Mağduriyetlerin olduğunu ve bu mağduriyetlerin giderilmesi konusunda 1 aydır gece gündüz çalıştıklarını ifade eden Başkan Eryılmaz, “Samandağdaki mimarlarımız, harita mühendisi arkadaşlarımız geliyor, katkı sunmaya çalışıyor, bu mağduriyetleri nasıl giderebilirizin çalışmasını yapıyorlar. Biz bu konuda itiraz düşüncelerimizle birlikte kendi düşüncelerimizi arkadaşlarımızın tespitleri ile bakanlığımıza göndereceğiz.
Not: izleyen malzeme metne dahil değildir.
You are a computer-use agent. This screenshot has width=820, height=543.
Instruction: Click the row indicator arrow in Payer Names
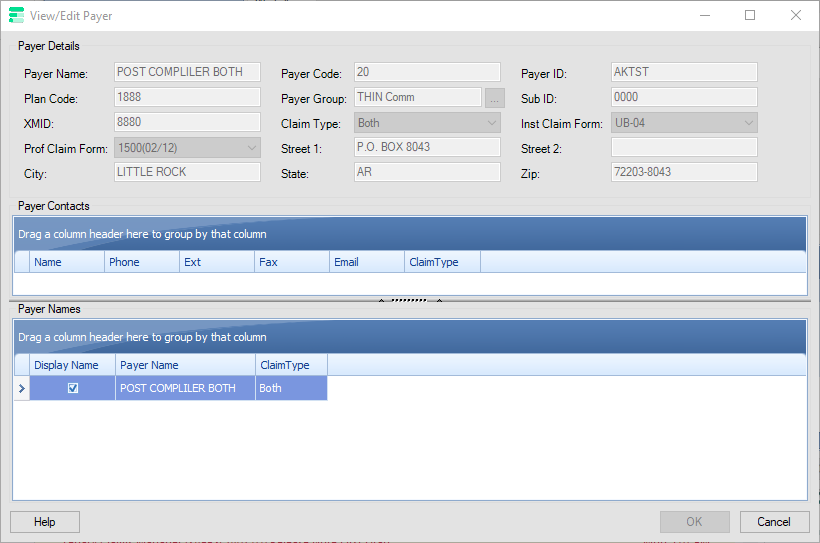point(21,388)

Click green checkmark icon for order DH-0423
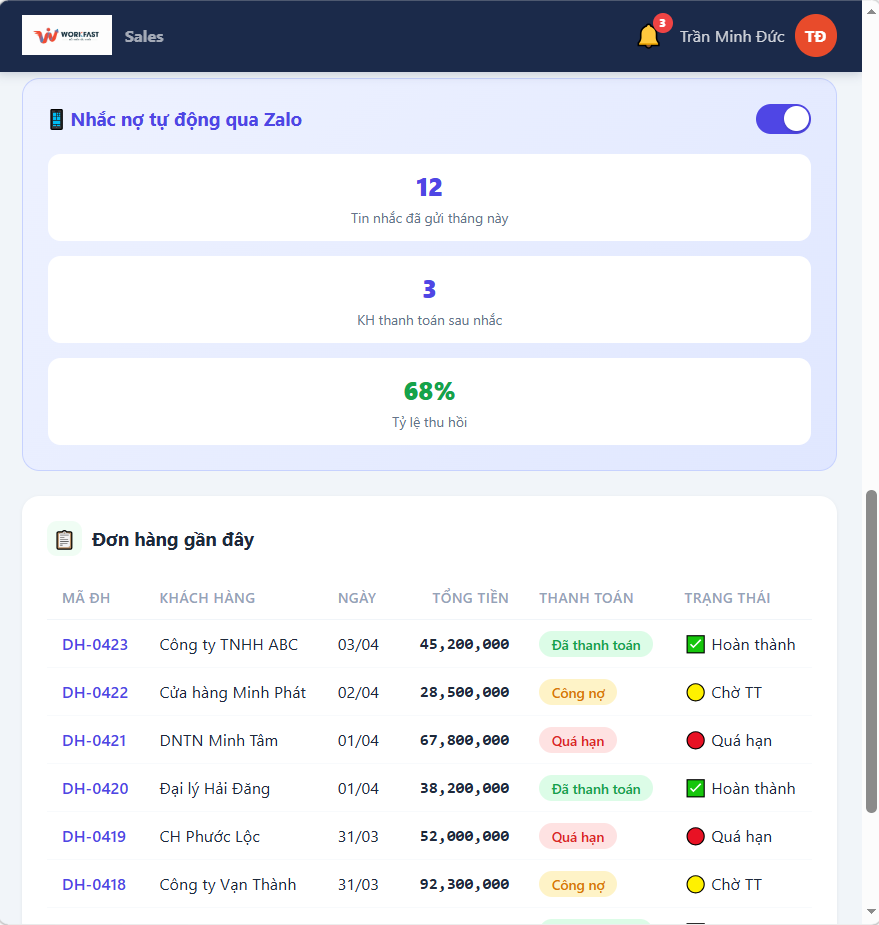tap(696, 645)
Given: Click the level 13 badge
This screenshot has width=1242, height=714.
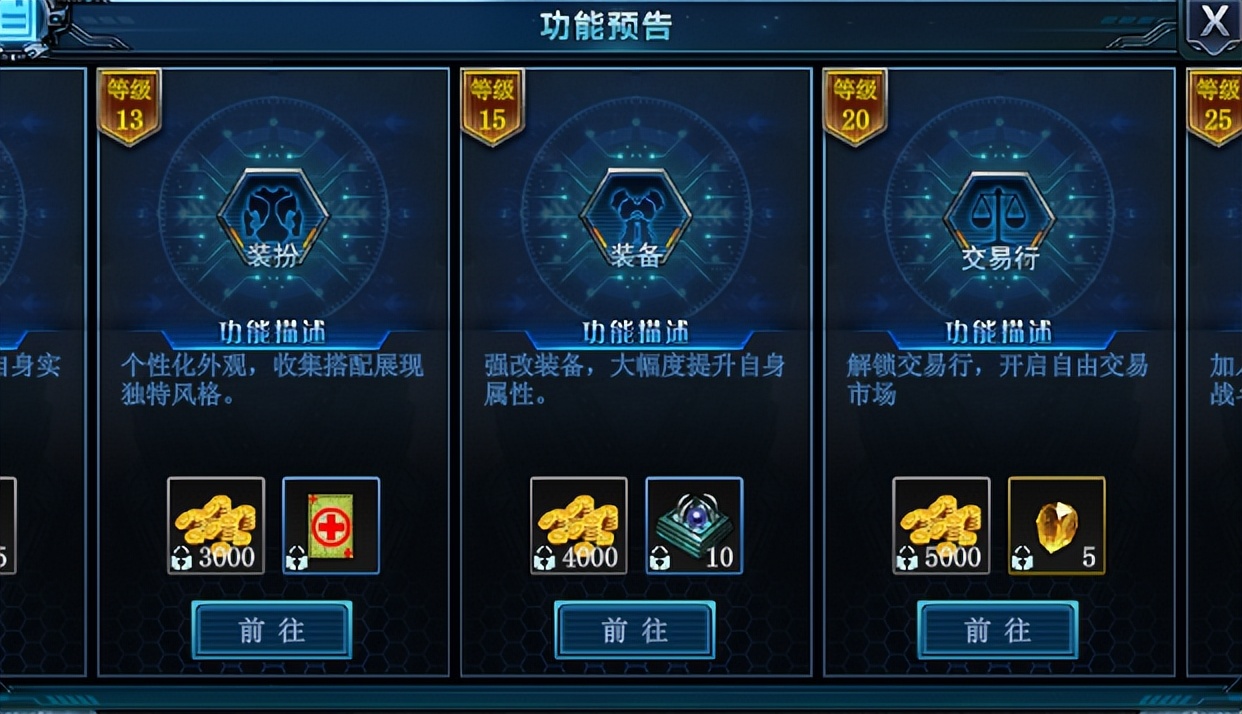Looking at the screenshot, I should pyautogui.click(x=129, y=106).
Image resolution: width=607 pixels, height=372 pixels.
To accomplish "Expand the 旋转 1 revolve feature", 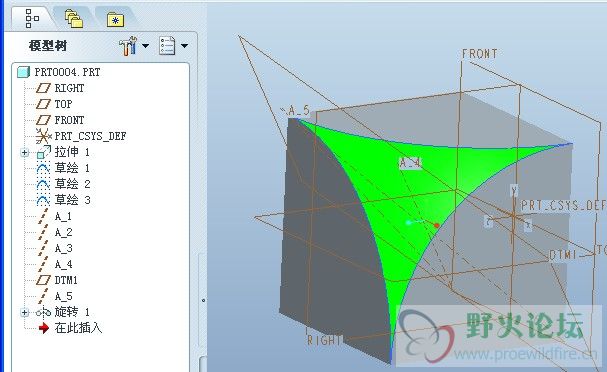I will tap(24, 312).
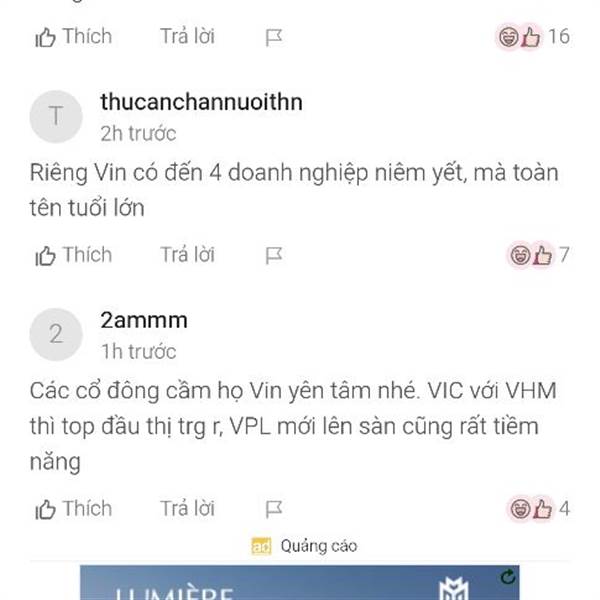Flag thucanchannuoithn's comment
The image size is (600, 600).
274,256
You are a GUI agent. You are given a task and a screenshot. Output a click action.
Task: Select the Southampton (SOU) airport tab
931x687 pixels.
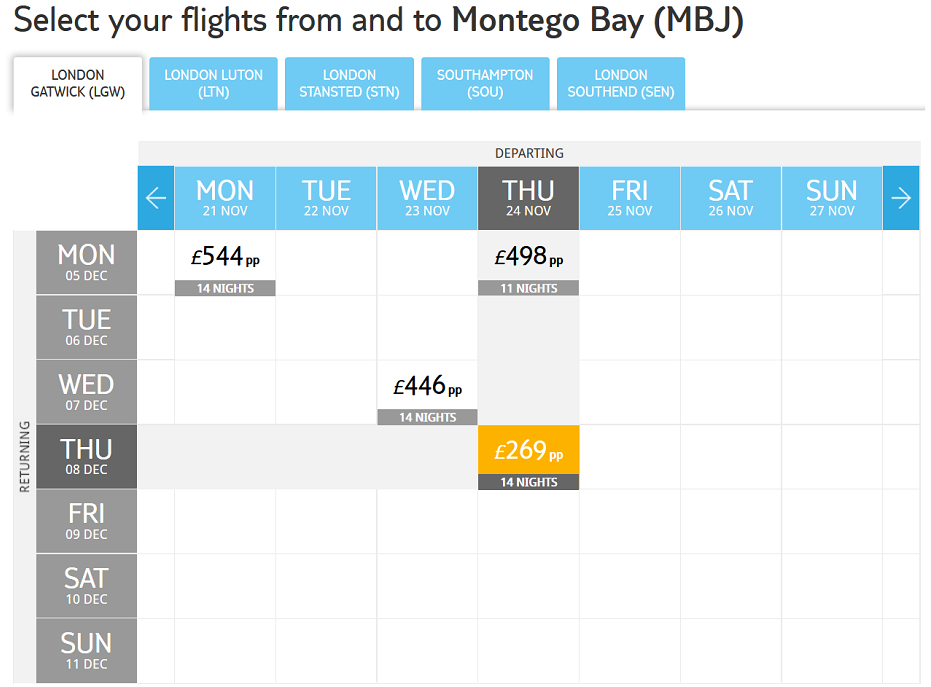485,84
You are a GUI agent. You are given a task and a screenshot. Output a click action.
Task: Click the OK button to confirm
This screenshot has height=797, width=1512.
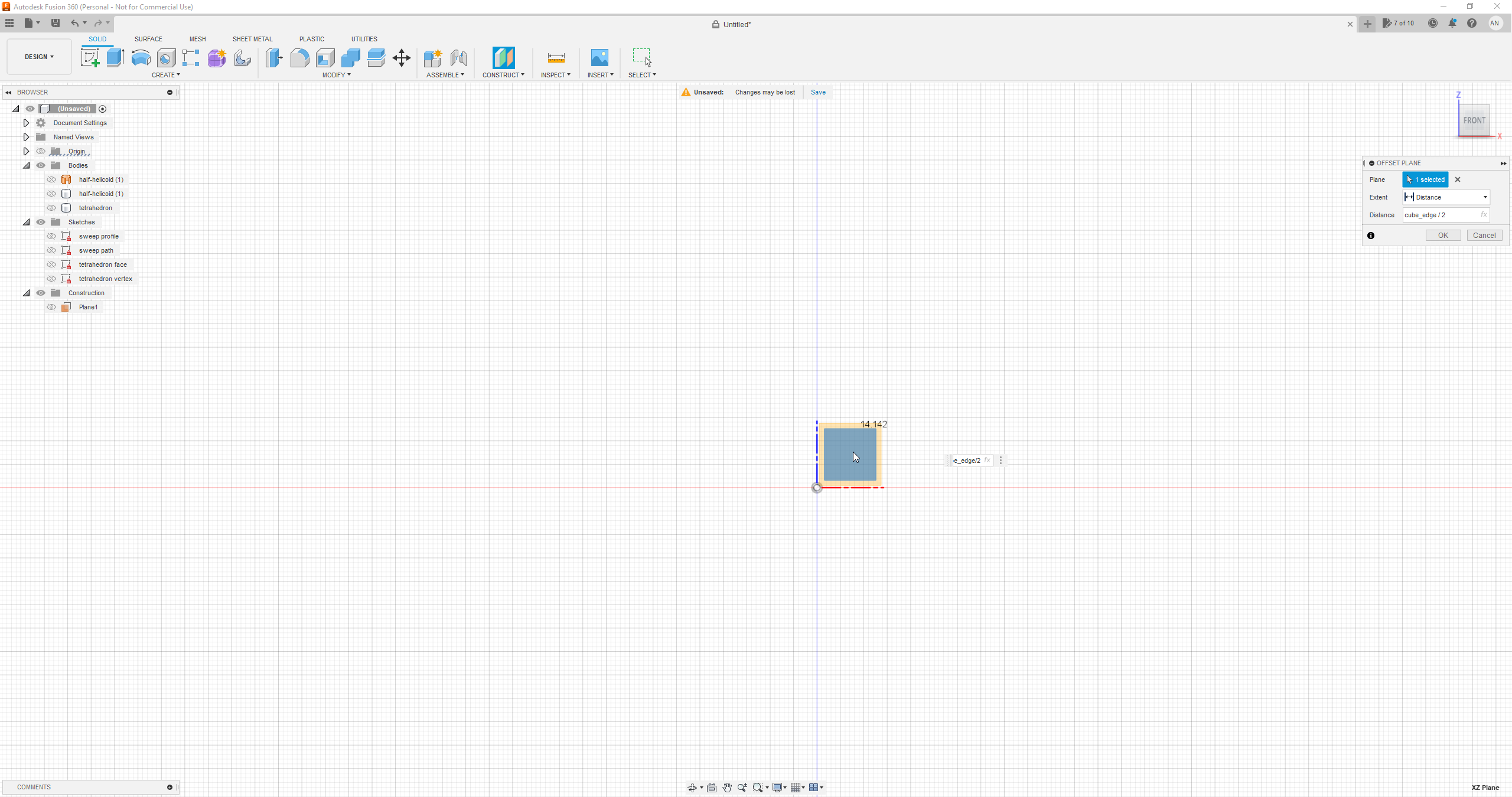coord(1443,235)

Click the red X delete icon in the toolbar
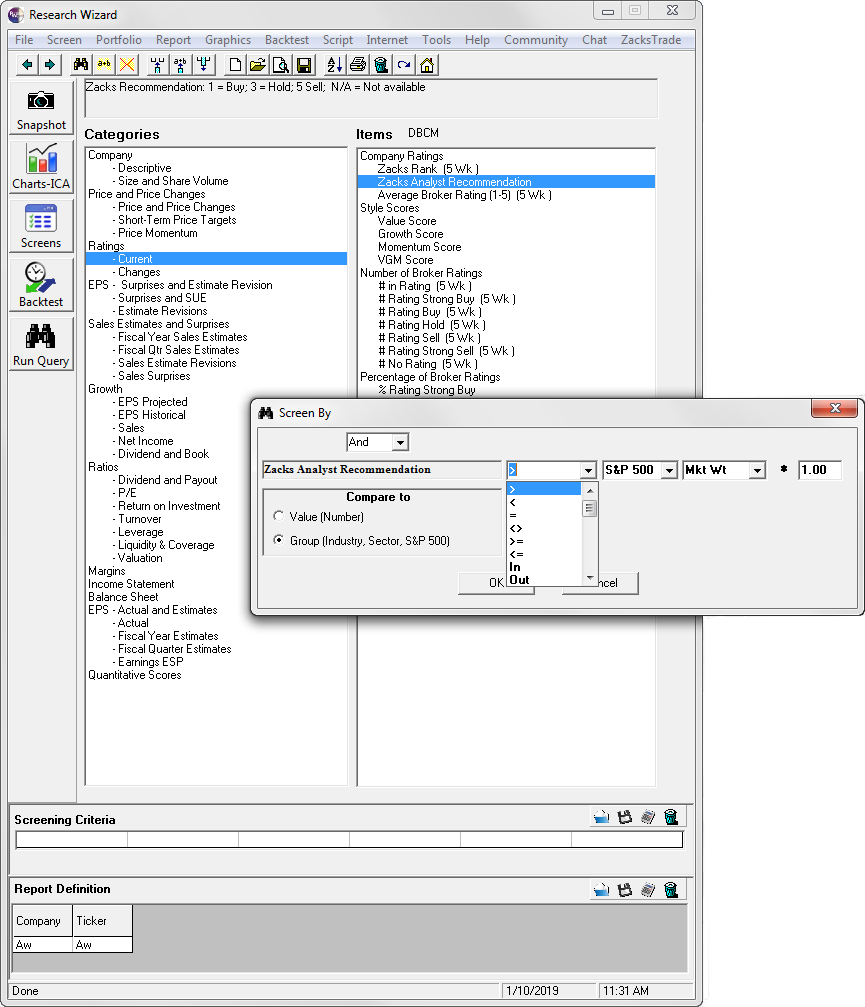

Bakanlığın da umarım bu itirazlarımızın dikkate alınması noktasında gerekeni yapacağını düşünüyorum” diye konuştu.
Başkan Refik Eryılmaz konuşmasını şöyle sürdürdü:
“Net olarak söylüyorum; burada bir tek vatandaşımız mağdur olacağına ben Belediye Başkanlığı koltuğunu bırakmayı tercih ederim. Bu kadar da iddialı konuşuyorum. Bizim derdimiz vatandaşı mağdur etmek değil. Böyle bir şey olması mümkün değil. Belediye başkanının görevi vatandaşını mağdur etmek değil, eğer bir mağduriyet varsa bu mağduriyeti gidermek için çaba sarf etmektir. Biz şu anda bu çabanın, bu mücadelenin içerisindeyiz. Ama sizler de takdir edersiniz ki ifrazı yapılmış, terki yapılmış, bağımsız parsel vasfını almış olan parsellerin üzerine 12 metre imar yolu ihdas etmek, yeşil alan ihdas etmek, park ihdas etmek gerçekten hem vatandaş açısından ciddi bir mağduriyet, hem de belediye açısından da bir çıkmaz oluşturuyor. Çünkü bugün bağımsız olan, terkini yapmış parselin içine siz bir sosyal donatı alanı oluşturduğunuz zaman, orada bir yol ihdas ettiğiniz zaman o yolu açabilmem yada o sosyal donatı alanını toplumun hizmetine sunabilmem için onu önce kamulaştırmam lazım. Belediyenin böyle bir gücü yok. Belediyenin böyle bir gücü olmadığı için burada bir kilitlenme yaşanır. Yani ben parasını ödemeyeceğim için yolu açamayacağım, öbür tarafta da vatandaş parselinden bu yol ve park ihdas edildiği için orada inşaat yapamayacak, parselini satamayacak ve mağduriyet yaşanacak. Terki yapılmamış yani ifrazı yapılmamış parsellerin içerisinde kanunda belirtilmiş olan düzenleme ortaklık payı üzerinden bir düzenleme yapılmışsa, yol yada sosyal donatı alanı oluşturulmuşsa ona da kimsenin itiraz etmesi söz konusu olamaz. Zaten ifrazı yapılmamış olan bir parsel belediyeye gelip ifraz yapmak istediği zaman kanun gereği o terkleri yapmak zorunda. Bizim en büyük sıkıntımız, bağımsız parsellerden yol geçmiş olması yada yeşil alan olması.”